4. Theory Fourth. Blindness: We are not the One, or the Few, we are just one of many but our technologies are still to primitive to see them, or we are looking in the wrong places, or at the wrong frequencies, or distances are too great and "the many" too scattered in a galaxy with 100,000,000,000 stars.

Or, rather than assume that we are too primitive to see them, perhaps they are too "primitive" to be seen. Must an intelligent race have high technology? Is our kind of technology really the mark of high intelligence? I suppose the answer depends on when you ask the question - before or after the H-bombs go off, or the glaciers melt. Wouldn't it be logical to assume that the highest intelligence would express itself through a discreet sustainability which would be invisible at a distance? I can imagine our galaxy teeming with Zen-like, inward-looking master races. Those few Galactic Intelligences who thoughtlessly choose our brand of Onward and Upward! high-technology invariably hit the Great Filter.
 
I can imagine our galaxy teeming with Zen-like, inward-looking master races. Those few Galactic Intelligences who thoughtlessly choose our brand of Onward and Upward! high-technology invariably hit the Great Filter.
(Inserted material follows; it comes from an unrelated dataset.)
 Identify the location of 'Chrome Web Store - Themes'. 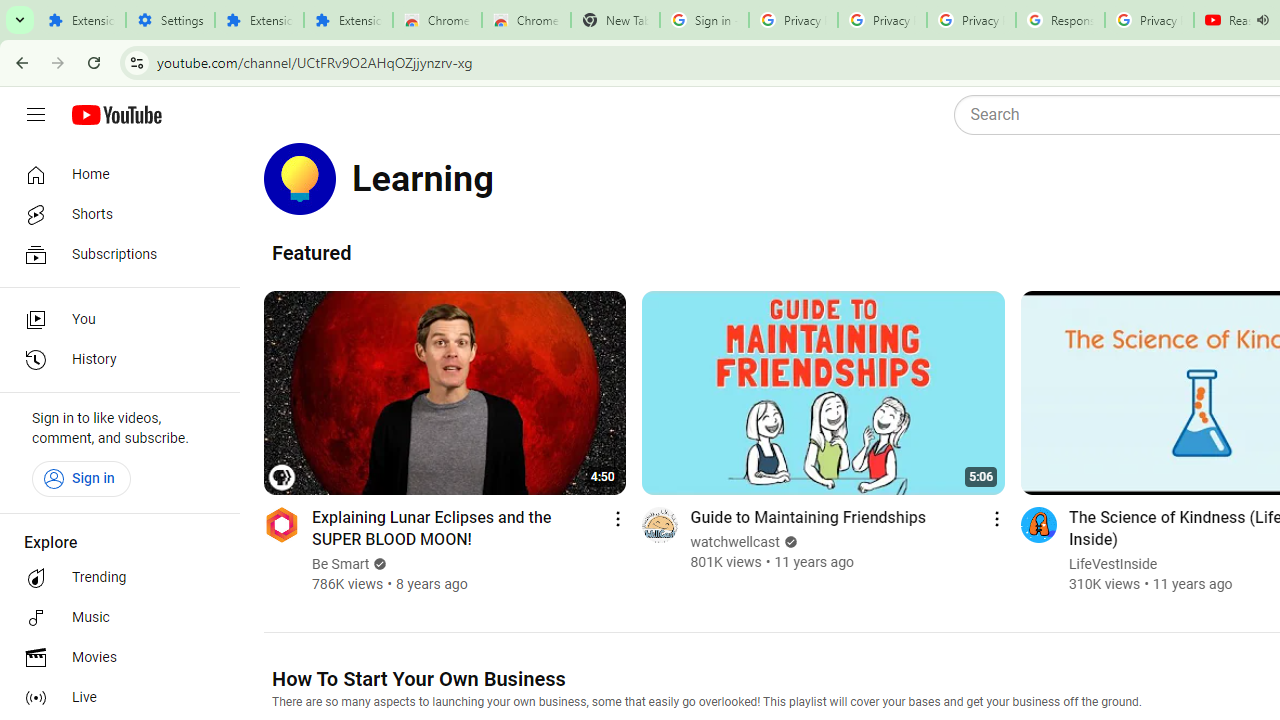
(526, 20).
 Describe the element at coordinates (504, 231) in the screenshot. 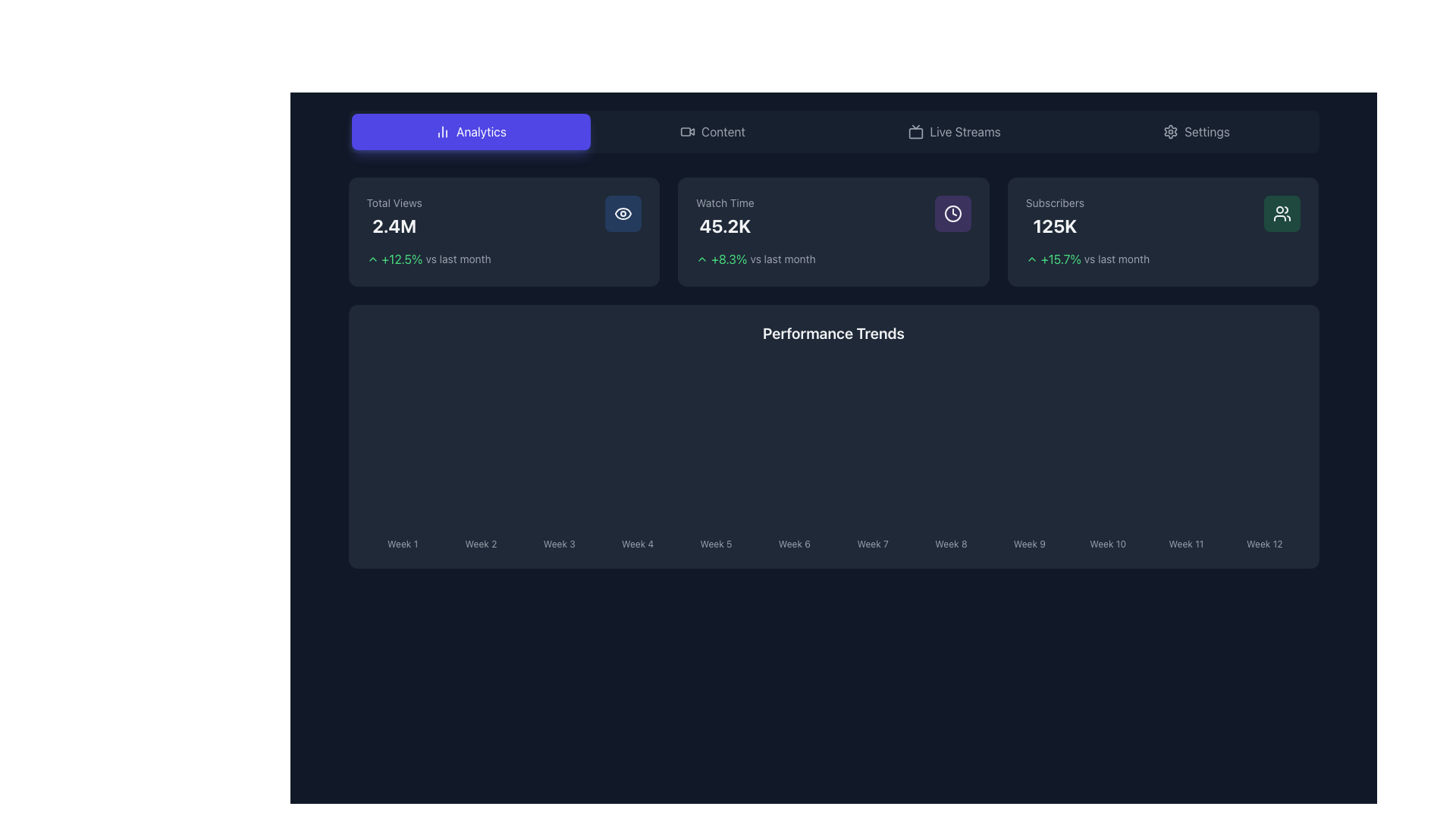

I see `displayed information on the total views card located at the top left corner of the grid layout, which provides key metrics and percentage change relative to the previous month` at that location.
Perhaps, but choosing to live the "simple life" is a Great Filter in and of itself. If you do not figure out how to get off the planet, sooner or later you're going to get pwnd by an asteroid or a gamma ray burst, or some other disaster which requires two planets to live through. So your race can live like monks, but you have effectively removed yourself from the picture.
 
Relating to this very good point, one idea that seemed to hold promise was suggested during the glory days of the late 1990s. The idea proposed by this fellow (who is, as it happens, Ray Bradbury's nephew) was that the answer can be found in the "missing mass" problem.

Yes, that did seem like the only real candidate left; that advanced societies could be living in interstellar space in 'cold' habitats rather than around stars. But, as you say, further research has pretty much eliminated that idea.

But it raises another point: if there was a species out there a million years ahead of us, why would they be letting all that energy and all those raw materials go to waste in stars blasting out starlight into space?
 
But it raises another point: if there was a species out there a million years ahead of us, why would they be letting all that energy and all those raw materials go to waste in stars blasting out starlight into space?

You are referring to a Dyson Sphere scheme for using a star's energy?